Agassiz's Fish
Dreamed ca. 1840 by Louis Agassiz
Louis Agassiz (1807-1883) was a Swiss-born naturalist, zoologist, geologist, and teacher who emigrated to the US in 1846. He trained and influenced a generation of American zoologists and paleontologists and is one of the founding fathers of the modern American scientific tradition. Later generations have named everything from mountain peaks to deep-sea features in his honor.
While Agassiz was working on his vast work "Poissons Fossiles", a list of all known fossil fish, he came across a specimen mostly hidden inside a stone slab. He was unsure of its structure and therefore hesitant to try extracting it, since the wrong approach could ruin the specimen.
Here's his wife's account of what happened next:
"Weary and perplexed, be put his work aside at last, and tried to dismiss it from his mind. Shortly after, he waked one night persuaded that while asleep he had seen his fish with all the missing features perfectly restored. But when be tried to hold and make fast the image it escaped him. Nevertheless, he went early to the Jardin des Plantes, thinking that on looking anew at the impression he should see something which would put him on the track of his vision. In vain--the blurred record was as blank as ever.
"The next night he saw the fish again, but with no more satisfactory result. When he awoke it disappeared from his memory as before. Hoping that the same experience might be repeated, on the third night he placed a pencil and paper beside his bed before going to sleep.

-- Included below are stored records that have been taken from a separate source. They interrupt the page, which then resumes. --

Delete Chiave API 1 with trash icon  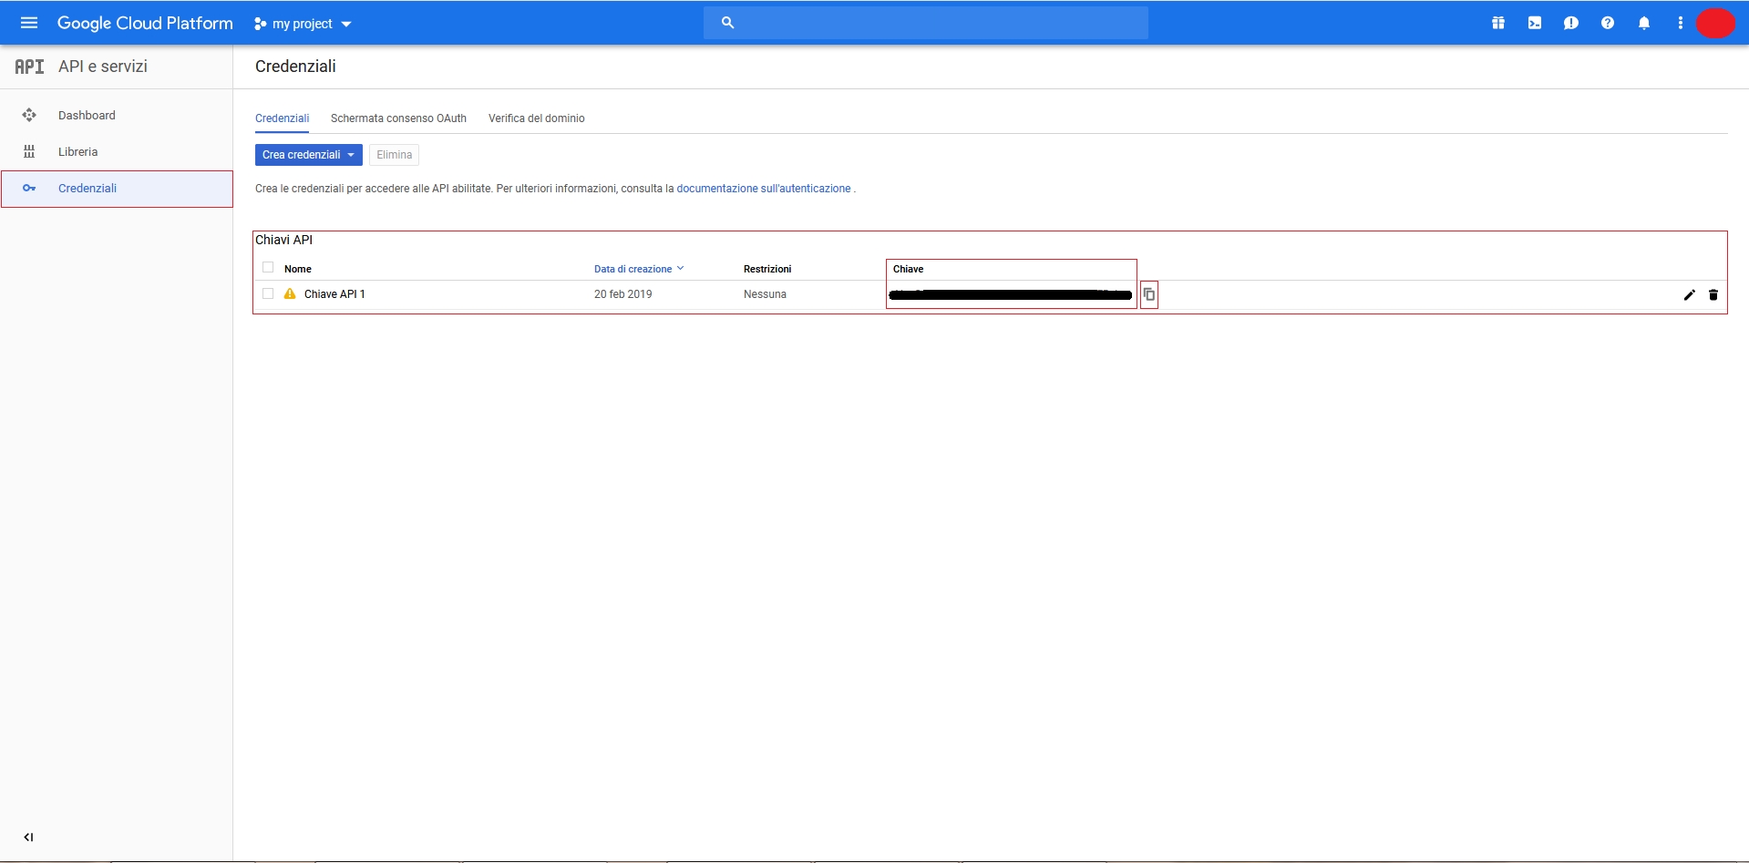click(1713, 294)
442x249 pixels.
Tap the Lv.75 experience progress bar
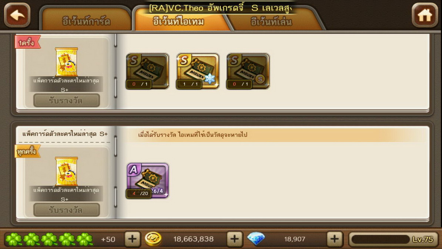(x=394, y=239)
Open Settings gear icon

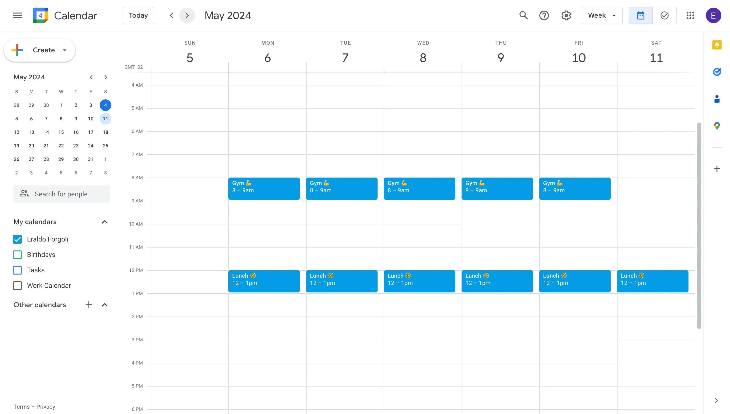pos(566,15)
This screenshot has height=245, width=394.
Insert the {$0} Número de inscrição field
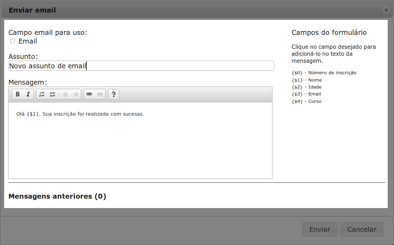tap(324, 73)
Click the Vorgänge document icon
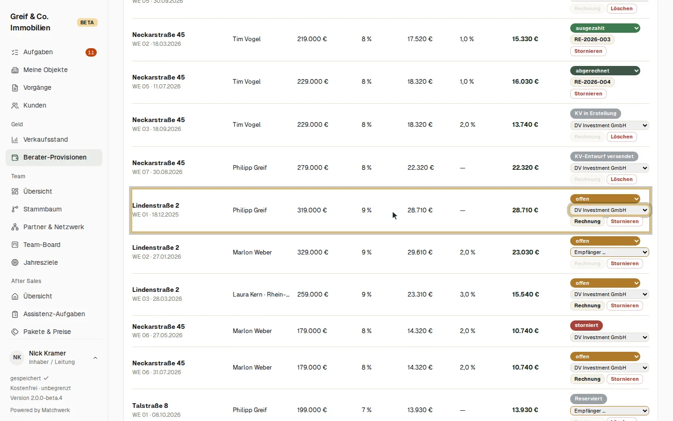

"Accordingly, towards morning the fish reappeared in his dream, confusedly at first, but at last with such distinctness that he had no longer any doubt as to its zoological characters. Still half dreaming, in perfect darkness, he traced these characters on the sheet of paper at his bedside. In the morning he was surprised to see in his nocturnal sketch features which he thought it impossible the fossil itself should reveal. He hastened to the Jardin des Plantes, and, with his drawing as a guide, succeeded in chiselling away the surface of the stone under which portions of the fish proved to be hidden. When wholly exposed it corresponded with his dream and his drawing, and he succeeded in classifying it with ease."
Did Agassiz's dream merely extrapolate from the visible parts of the fossil more intelligently than his conscious mind, or had his unconscious noticed additional clues in the slab that his conscious mind had overlooked?
SOURCES
Mme Agassiz's account of the three dreams is from John Bigelow's The Mystery of Sleep; the framing narrative is Nikola Tesla's, from an interview in "Tesla, The Modern Sorcerer" by Daniel Blair Stewart
EDITOR'S NOTE
This dream-account is brief and secondhand, but I've included it (and other dream-inspired scientific and technical innovations) to counter a myth I've run across among dream-skeptics. It goes like this:
Dream-thinking just isn't scientific. The only example you ever hear of is Kekulé and the benzene ring, and he didn't really dream that; it was just a daydream on the bus.Now Kekulé's account of his "dreams" is admittedly florid and imprecise; it's not clear if he slept or was just in a deep reverie (though he later called these "dreams" and surely he ought to know best). But in many other cases, there is no such uncertainty. Agassiz's dream, Loewi's dream proposing a way to prove nerve impulses are transmitted chemically, Howe's dream leading to the modern sewing machine, Einstein's dream of sledding near the speed of light, Ramanujan's mathematical dreams, Parkinson's dream of the M9 fire-controller that turned the tide against the Luftwaffe--all these and more show dreams to be just as useful in science and technology as they unquestionably are in the arts and humanities. But these stories aren't well known at all.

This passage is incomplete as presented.